Yale University has removed cartoons of the Prophet Mohammed from an upcoming book about how they caused outrage across the Muslim world, drawing criticism from prominent alumni and a national group of university professors.
Yale cited fears of violence.
Yale University Press, which the university owns, removed the 12 caricatures from the book The Cartoons That Shook the World by Brandeis University professor Jytte Klausen. The book is scheduled to be released next week.
A Danish newspaper originally published the cartoons — including one depicting Mohammed wearing a bomb-shaped turban — in 2005. Other Western publications reprinted them.
The following year, the cartoons triggered massive protests from Morocco to Indonesia. Rioters torched Danish and other Western diplomatic missions. Some Muslim countries boycotted Danish products.
Islamic law generally opposes any depiction of the prophet, even favorable, for fear it could lead to idolatry.
“I think it’s horrifying that the campus of [American Revolutionary War hero] Nathan Hale has become the first place where America surrenders to this kind of fear because of what extremists might possibly do,” said Michael Steinberg, an attorney and Yale graduate.
Steinberg was among 25 alumni who signed a protest letter sent Friday to Yale Alumni Magazine that urged the university to restore the drawings to the book. Other signers included former US ambassador to the UN John Bolton.
“I think it’s intellectual cowardice,” Bolton said last Thursday. “I think it’s very self-defeating on Yale’s part. To me it’s just inexplicable.”
Cary Nelson, president of the American Association of University Professors, wrote in a recent letter that Yale’s decision effectively means: “We do not negotiate with terrorists. We just accede to their anticipated demands.”
In a statement explaining the decision, Yale University Press said it decided to exclude a Danish newspaper page of the cartoons and other depictions of Mohammed after asking the university for help on the issue. It said the university had consulted diplomats, counter-terrorism officials and the top Muslim official at the UN.
“The decision rested solely on the experts’ assessment that there existed a substantial likelihood of violence that might take the lives of innocent victims,” the statement said.
Republication of the cartoons has repeatedly resulted in violence around the world, leading to more than 200 deaths and hundreds of injuries, the statement said. It also noted that major newspapers in the US and Britain have declined to print the cartoons.
“Yale and Yale University Press are deeply committed to freedom of speech and expression, so the issues raised here were difficult,” the statement said. “The press would never have reached the decision it did on the grounds that some might be offended by portrayals of the Prophet Muhammad.”
John Donatich, director of Yale University Press, said the critics are “grandstanding.”

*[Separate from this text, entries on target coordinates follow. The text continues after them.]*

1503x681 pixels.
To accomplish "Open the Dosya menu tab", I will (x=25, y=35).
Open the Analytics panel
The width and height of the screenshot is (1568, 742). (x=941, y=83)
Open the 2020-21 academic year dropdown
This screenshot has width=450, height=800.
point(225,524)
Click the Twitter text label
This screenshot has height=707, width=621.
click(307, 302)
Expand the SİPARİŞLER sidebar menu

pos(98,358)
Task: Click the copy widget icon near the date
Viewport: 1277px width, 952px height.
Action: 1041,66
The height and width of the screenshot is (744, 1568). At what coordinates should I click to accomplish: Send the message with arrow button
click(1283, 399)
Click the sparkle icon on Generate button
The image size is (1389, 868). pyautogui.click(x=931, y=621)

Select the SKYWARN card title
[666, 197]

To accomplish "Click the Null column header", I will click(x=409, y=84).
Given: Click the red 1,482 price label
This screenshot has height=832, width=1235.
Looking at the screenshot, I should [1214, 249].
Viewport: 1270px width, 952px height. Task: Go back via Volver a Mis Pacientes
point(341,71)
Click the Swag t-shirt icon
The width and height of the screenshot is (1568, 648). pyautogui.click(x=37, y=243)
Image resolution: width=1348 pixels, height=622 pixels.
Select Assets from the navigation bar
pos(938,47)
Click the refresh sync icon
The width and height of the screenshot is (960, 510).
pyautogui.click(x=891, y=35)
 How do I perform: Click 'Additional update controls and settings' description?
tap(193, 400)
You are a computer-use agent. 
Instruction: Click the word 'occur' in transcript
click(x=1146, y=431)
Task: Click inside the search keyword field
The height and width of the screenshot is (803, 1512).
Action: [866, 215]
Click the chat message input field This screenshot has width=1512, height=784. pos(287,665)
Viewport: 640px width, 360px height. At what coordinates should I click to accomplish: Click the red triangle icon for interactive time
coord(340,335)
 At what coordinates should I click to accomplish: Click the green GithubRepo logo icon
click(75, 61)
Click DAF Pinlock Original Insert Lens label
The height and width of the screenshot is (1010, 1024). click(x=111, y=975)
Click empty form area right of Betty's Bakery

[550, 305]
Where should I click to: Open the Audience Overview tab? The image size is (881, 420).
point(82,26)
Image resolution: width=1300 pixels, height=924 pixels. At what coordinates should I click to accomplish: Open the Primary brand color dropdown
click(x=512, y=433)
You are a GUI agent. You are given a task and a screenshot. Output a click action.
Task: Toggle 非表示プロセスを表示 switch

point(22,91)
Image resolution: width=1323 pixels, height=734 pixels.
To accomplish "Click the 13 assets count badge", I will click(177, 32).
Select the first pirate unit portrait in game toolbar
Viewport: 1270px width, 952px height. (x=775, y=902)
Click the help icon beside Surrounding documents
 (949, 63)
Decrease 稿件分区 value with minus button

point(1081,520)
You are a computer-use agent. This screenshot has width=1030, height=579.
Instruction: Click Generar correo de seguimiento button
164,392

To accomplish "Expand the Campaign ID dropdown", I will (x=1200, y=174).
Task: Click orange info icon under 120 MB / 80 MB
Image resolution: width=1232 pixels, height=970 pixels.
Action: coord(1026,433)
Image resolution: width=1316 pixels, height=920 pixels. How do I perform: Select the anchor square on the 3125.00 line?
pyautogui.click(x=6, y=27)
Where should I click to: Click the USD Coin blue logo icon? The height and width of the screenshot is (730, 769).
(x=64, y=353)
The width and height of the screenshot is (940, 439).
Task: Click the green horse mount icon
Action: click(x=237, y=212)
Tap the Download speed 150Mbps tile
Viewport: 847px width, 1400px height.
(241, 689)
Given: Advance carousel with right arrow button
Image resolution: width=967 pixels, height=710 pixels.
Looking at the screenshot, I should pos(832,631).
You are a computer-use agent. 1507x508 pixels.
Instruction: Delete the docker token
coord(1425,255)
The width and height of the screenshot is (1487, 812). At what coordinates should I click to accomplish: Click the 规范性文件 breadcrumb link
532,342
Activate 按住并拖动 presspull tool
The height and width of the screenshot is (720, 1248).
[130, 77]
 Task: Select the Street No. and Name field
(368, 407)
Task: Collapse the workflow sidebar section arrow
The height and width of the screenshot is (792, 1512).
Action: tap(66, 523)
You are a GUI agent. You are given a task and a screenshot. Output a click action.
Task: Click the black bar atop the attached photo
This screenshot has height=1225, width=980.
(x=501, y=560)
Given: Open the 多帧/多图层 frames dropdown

He said it was not a case of censorship because the university did not suppress original contentthat was not available in other places.
“I would never have agreed to censor original content,” he said.
Klausen was surprised by the decision when she learned of it last week.
She said scholarly reviewers and Yale’s publication committee comprised of faculty recommended the cartoons be included.
“I’m extremely upset about that,” Klausen said.
The experts Yale consulted did not read the manuscript, Klausen said. She said she consulted Muslim leaders and did not believe including the cartoons in a scholarly debate would spark violence.
Klausen said she reluctantly agreed to have the book published without the images because she did not believe any other university press would publish them, and she hopes Yale will include them in later editions.
Klausen argues in her book that there was a misperception that Muslims spontaneously arose in anger over the cartoons when they really were symbols manipulated by those already involved in violence.
Donatich said there wasn’t time for the experts to read the book, but they were told of the context.